Provided data:

>>>>>

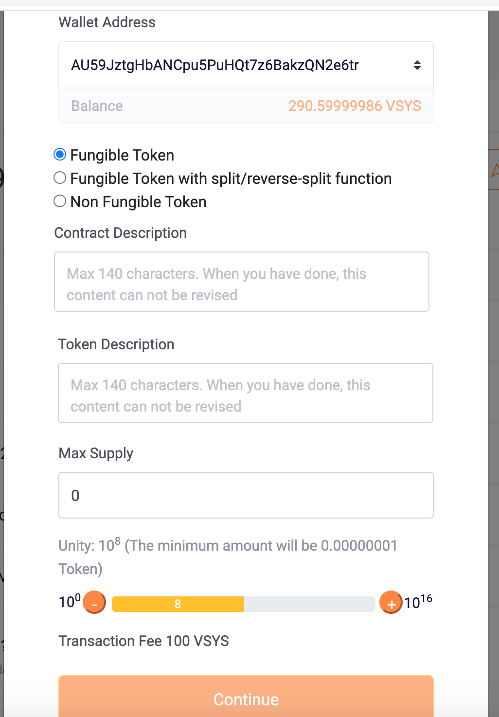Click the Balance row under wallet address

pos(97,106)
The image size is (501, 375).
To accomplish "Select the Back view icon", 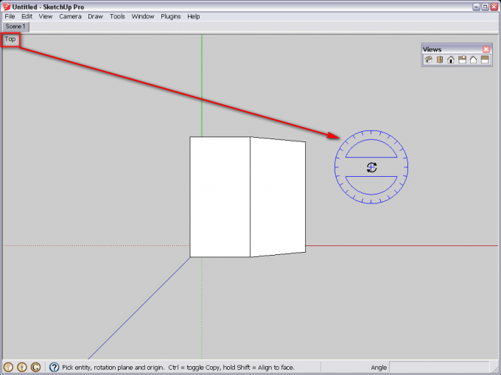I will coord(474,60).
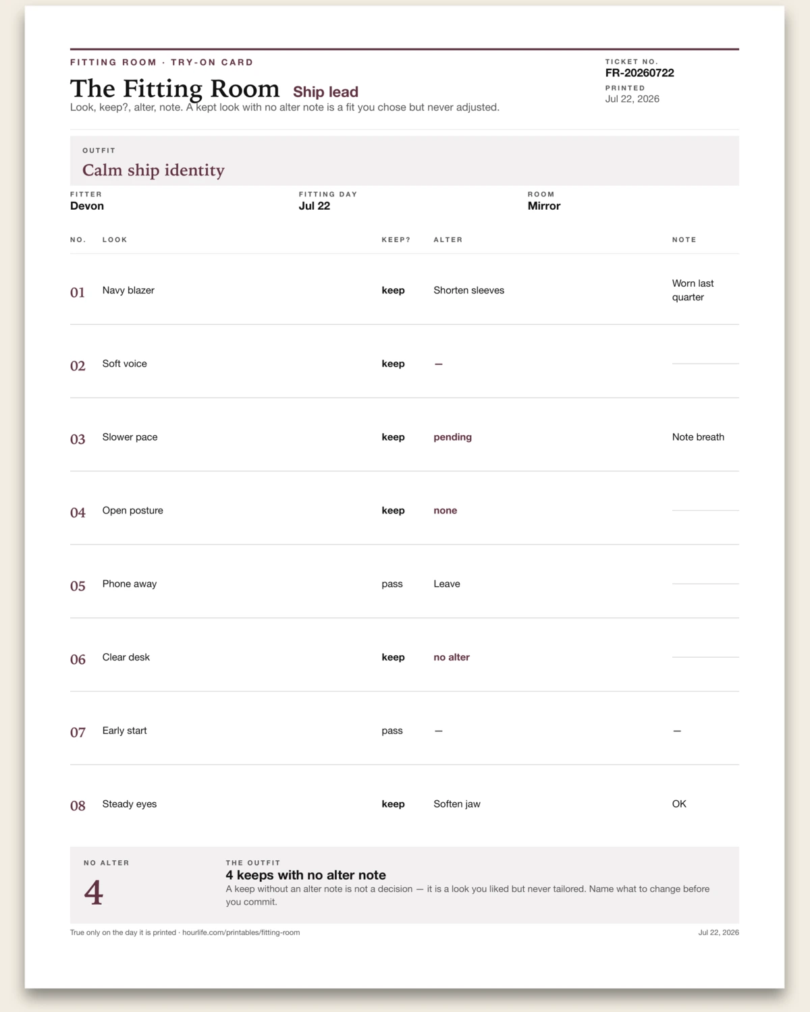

<<<<<
>>>>>

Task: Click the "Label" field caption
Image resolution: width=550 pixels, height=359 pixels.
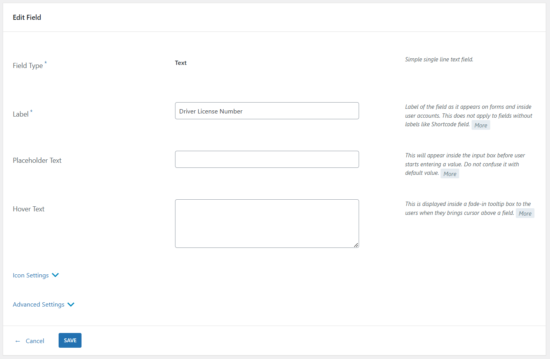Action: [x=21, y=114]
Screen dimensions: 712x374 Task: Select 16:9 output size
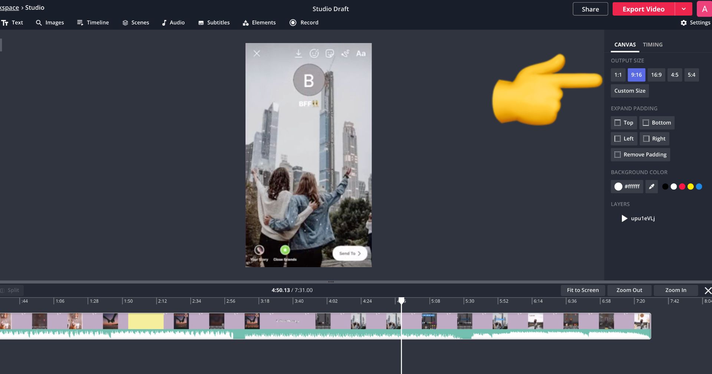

<<<<<
>>>>>

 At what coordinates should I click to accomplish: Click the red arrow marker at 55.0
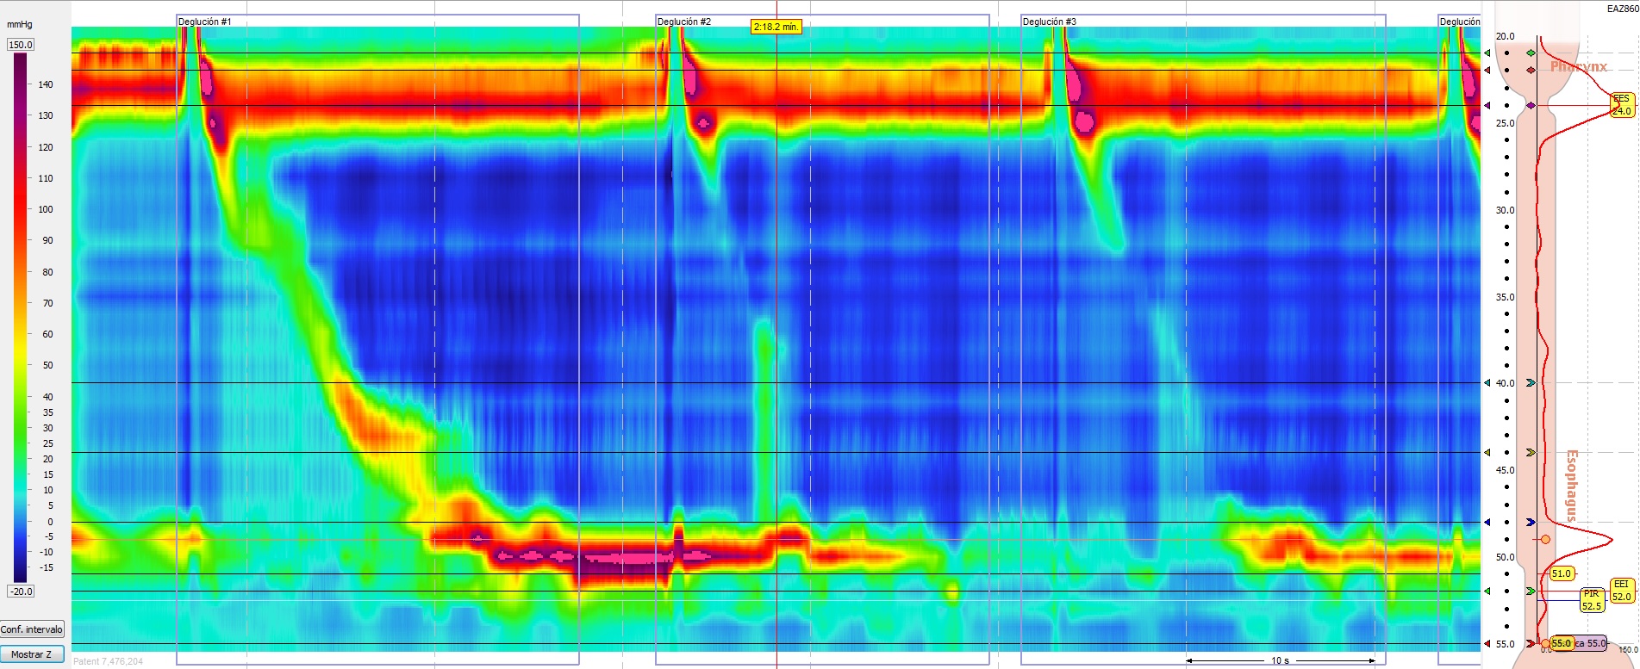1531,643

<<<<<

Aim of the exercise: Return only the stretch above from the line containing "Image resolution: width=550" through the line containing "Screen dimensions: 712x374", word for word and without pictures.

Response area:
Image resolution: width=550 pixels, height=359 pixels.
Action: [x=21, y=114]
Screen dimensions: 712x374 Task: Select 16:9 output size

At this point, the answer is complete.